A generic mechanism for recording and querying these database changes was implemented in the form of the changelog table.

Triggers

Database triggers insert new entries into the changelog table with:

  • cursor <- sequential number for order of database operation
  • record_id
  • table_name
  • store_id <- the store that owns the record
  • name_id <- the name_id of the destination entity (can also be a store)

changelog_deduped view

Current use cases require only the latest operation for a particular record, thus a database view is used to query latest operation grouped by unique record_id.

deduping is short for deduplication (process of removing identical entries)

Cursors

The cursor is used by changelog consumers to track which records they have already processed and allow them to start processing again from where they left off. For example, if the requisition processor has processed all the records until cursor 10, it should record the last cursor it processed (e.g. 10). Next time it starts processing records from the changelog, it will start from cursor number 11. Meanwhile the shipment processor could be further ahead, processing cursor number 50. By allowing the processors to track their own cursor value, we don't need a separate queue of unprocessed records for each processor.

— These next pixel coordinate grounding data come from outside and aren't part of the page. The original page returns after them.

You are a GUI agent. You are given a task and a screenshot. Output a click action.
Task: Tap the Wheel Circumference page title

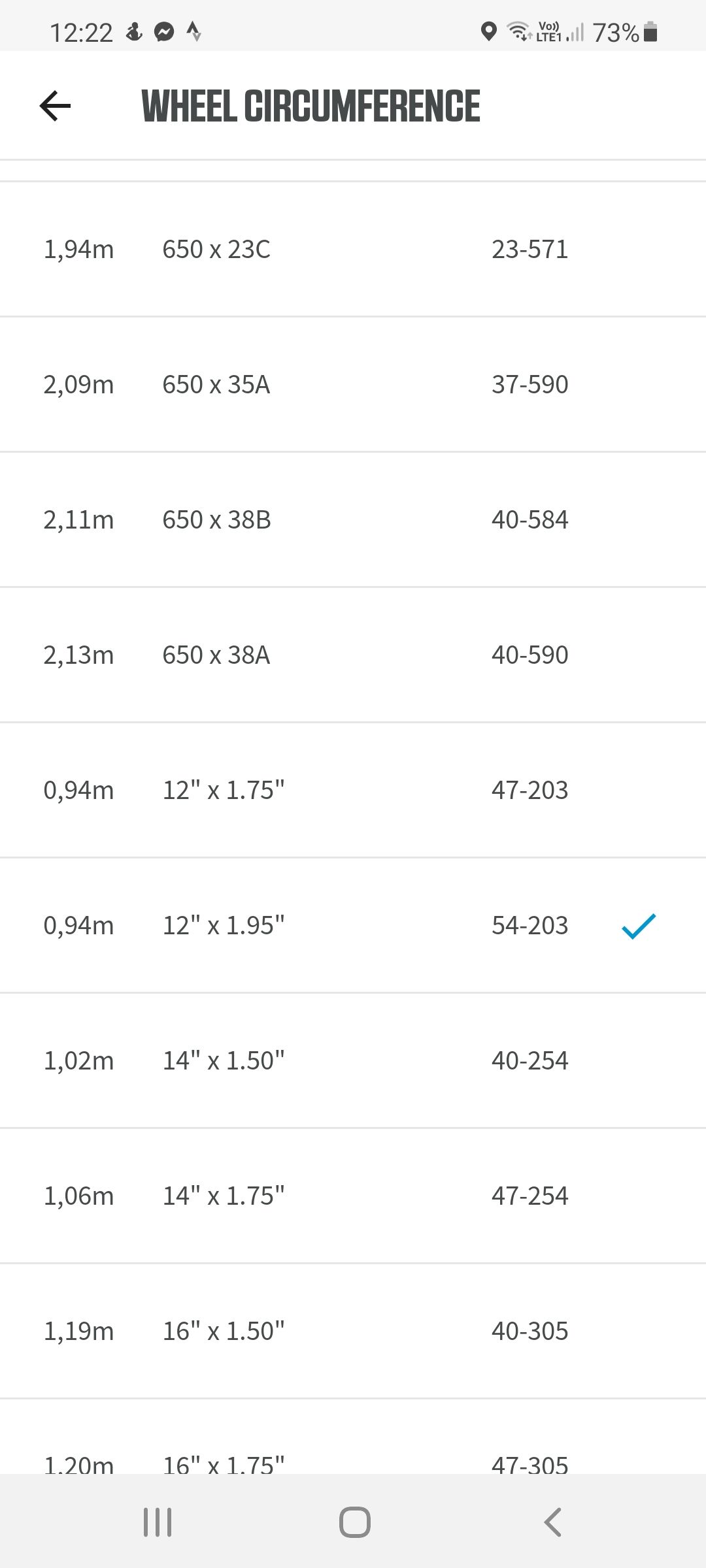point(311,106)
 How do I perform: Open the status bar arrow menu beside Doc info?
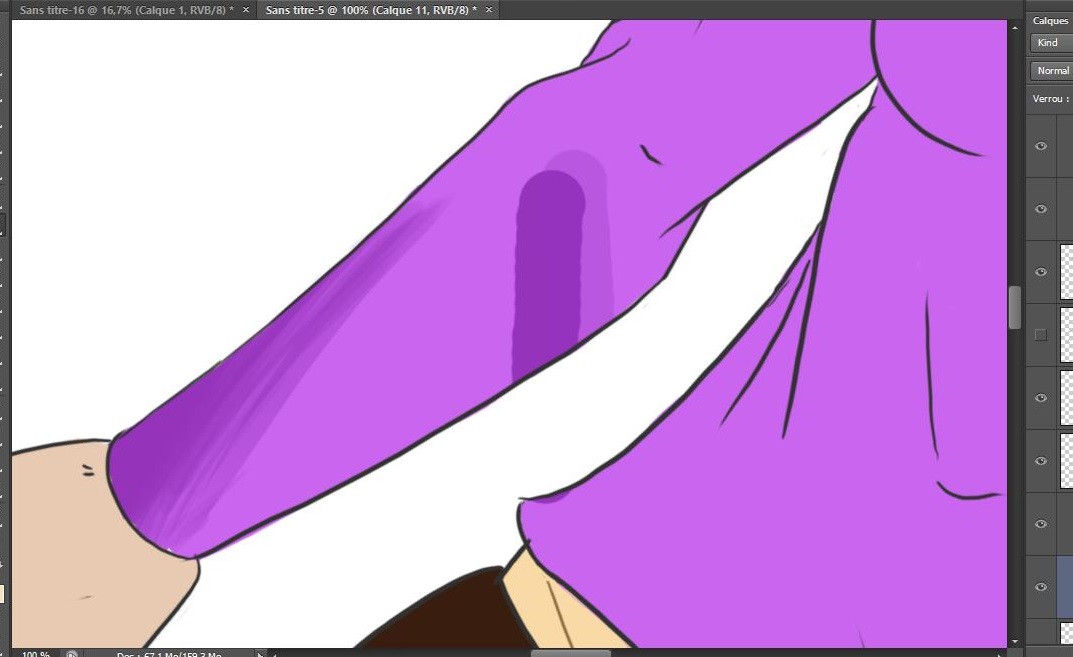(262, 654)
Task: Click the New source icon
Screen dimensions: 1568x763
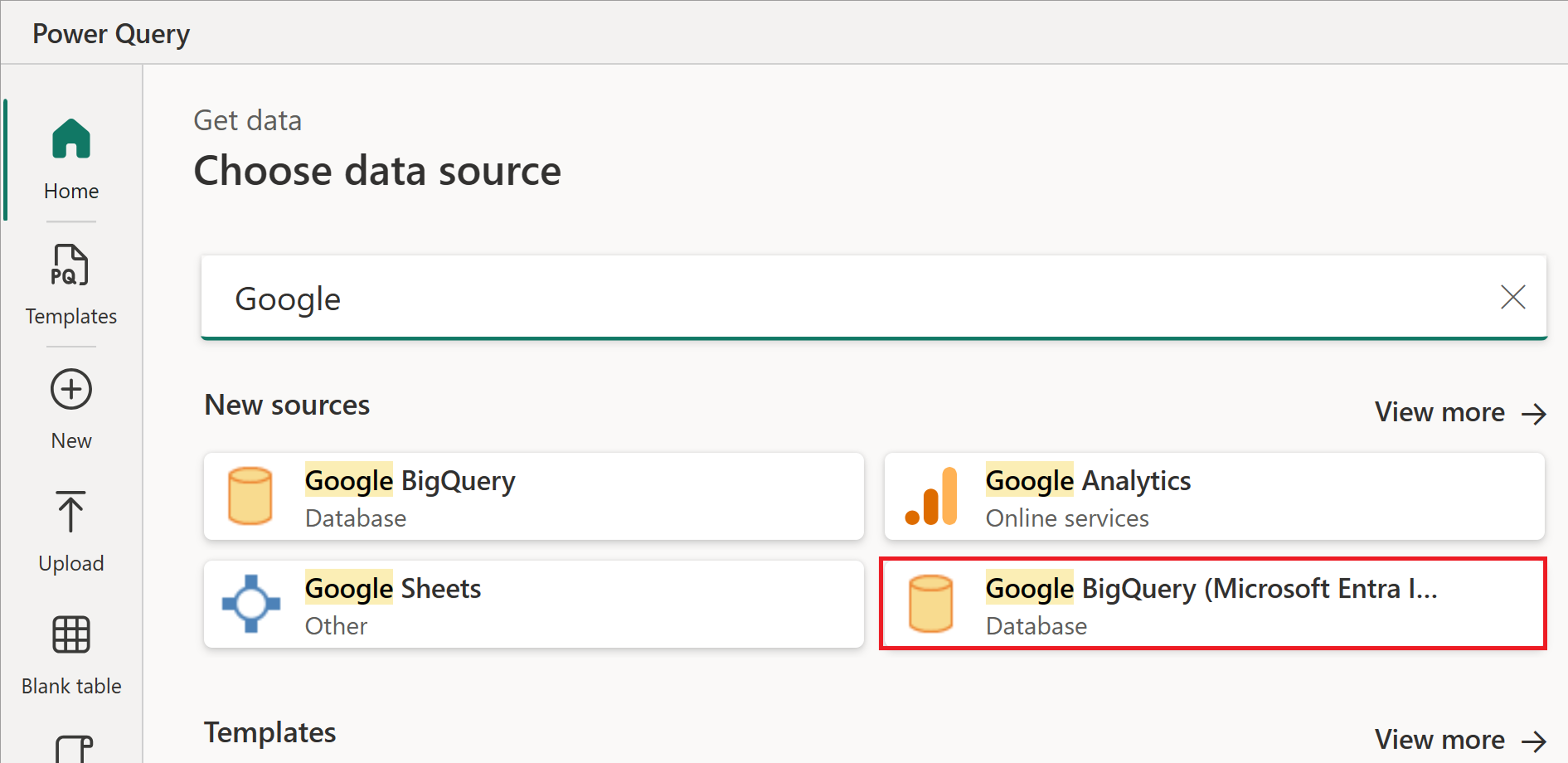Action: tap(71, 389)
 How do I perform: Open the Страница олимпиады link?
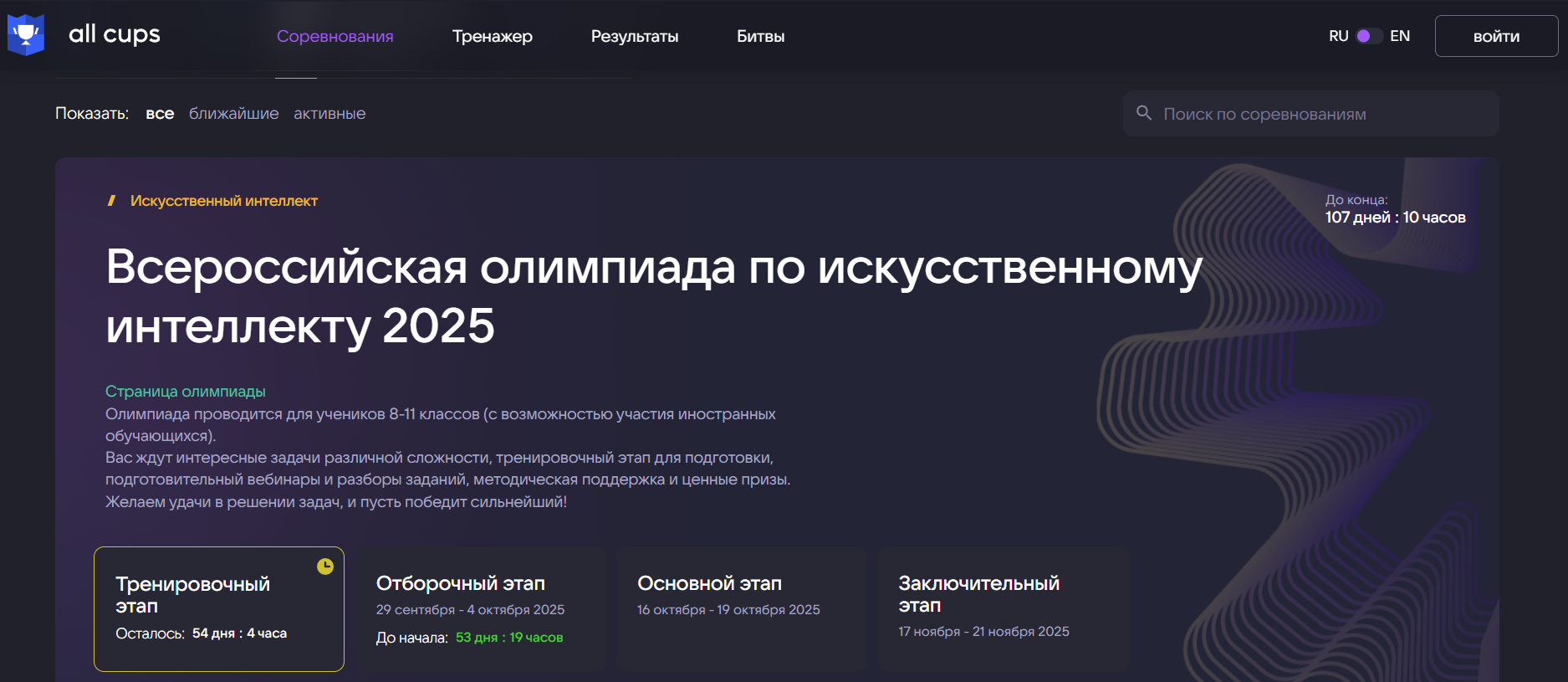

Services that use the changelog need to manually maintain cursor and persist it using the key_value_store repository (get_i64 and set_i64). After a query to changelog repository, next cursor would be last cursor in the query output + 1.

name_id and store_id

Some consumers of changelog need to filter database operations based on ownership of the record on current site.

  • Synchroniser should only push records belonging to current site
  • Transfer should only process records that are destined for current site

name_id and store_id is stored against records that need to be filtered in this fashion against database operation in changelog. Extra logic is added to triggers for these records to transfer store_id and name_id to changelog.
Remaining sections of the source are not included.